As I drove by the old golf course adjacent to the ski hill, something caught my eye and made me pull the car to the side of the road. Did I just see a girl in a black cocktail dress, shoeless, hiding under a tree? I got out of the car and walked back. Sure enough, there was Liko’s 19-year-old newlywed, crouched under the foliage, like an actor in “A Midsummer Night’s Dream” — her hair frazzled and her hands covered in dirt. “What on earth …?” I asked after introducing myself. “My wedding ring,” she replied in her New Zealand kiwi accent. “We were playing here under the tree, and I lost it in the brush … Liko will be so angry if I can’t find it. He spent a lot of money on that ring. … But I found the pennies that I threw into the brush pile, just not the ring.”

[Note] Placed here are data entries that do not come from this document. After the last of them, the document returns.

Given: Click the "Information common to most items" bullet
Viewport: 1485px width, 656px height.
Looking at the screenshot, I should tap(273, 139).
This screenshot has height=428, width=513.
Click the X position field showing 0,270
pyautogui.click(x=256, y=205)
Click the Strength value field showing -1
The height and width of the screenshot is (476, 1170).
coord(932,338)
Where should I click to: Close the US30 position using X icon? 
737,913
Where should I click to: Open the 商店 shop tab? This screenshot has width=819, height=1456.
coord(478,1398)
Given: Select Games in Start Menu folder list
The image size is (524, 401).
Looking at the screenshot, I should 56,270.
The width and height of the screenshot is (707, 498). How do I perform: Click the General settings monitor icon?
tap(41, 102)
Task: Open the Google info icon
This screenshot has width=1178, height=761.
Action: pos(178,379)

Bewildered, but curious, I offered to help look for the ring. Just then, we heard the sound of a powerful car engine approaching us. There was the Jaguar with Nevada plates, and out of it stepped Liko Smith. The wife playfully introduced me to Liko as “her new boyfriend,” and I methodically backtracked, with my feet and my words, for fear of antagonizing the unpredictable, onetime Samoan boxer. Pleasantries were exchanged. Based on his tone, Liko clearly adored the local media and was confident that he had local public opinion in the palm of his hand.

“The papers will be signed, and the deal will be done, within a couple weeks,” Liko boasted, “and we’ll have Sugar Loaf open again by July 4.”

Looming behind him, I saw the mountain’s one-time signature run, “Awful-Awful”, awash in early evening orange. I remembered the first time I skied down that death-defying steep hill without wiping out. I must have been 11 years old. At the time, “Awful-Awful” was the biggest challenge in the world. If I could master that, I could master anything.

I snapped out of the reminiscent daydream to listen to Liko’s lofty promises. But they just didn’t click with the reality before me. A ski hill and resort legally parceled off from the golf course, the townhouses, the lucrative real estate and the drainage field. A building full of cobwebs and mold that probably needed to be replaced. Chairlifts that wouldn’t satisfy anyone’s safety standard. The need for $15 million in fresh capital, and yet this guy before me wouldn’t order anything more than toast at local restaurants. His words didn’t fit. He didn’t fit.

As I drove back down Sugar Loaf Mountain Road, toward M-22, the sun set once again, leaving the mountain in darkness.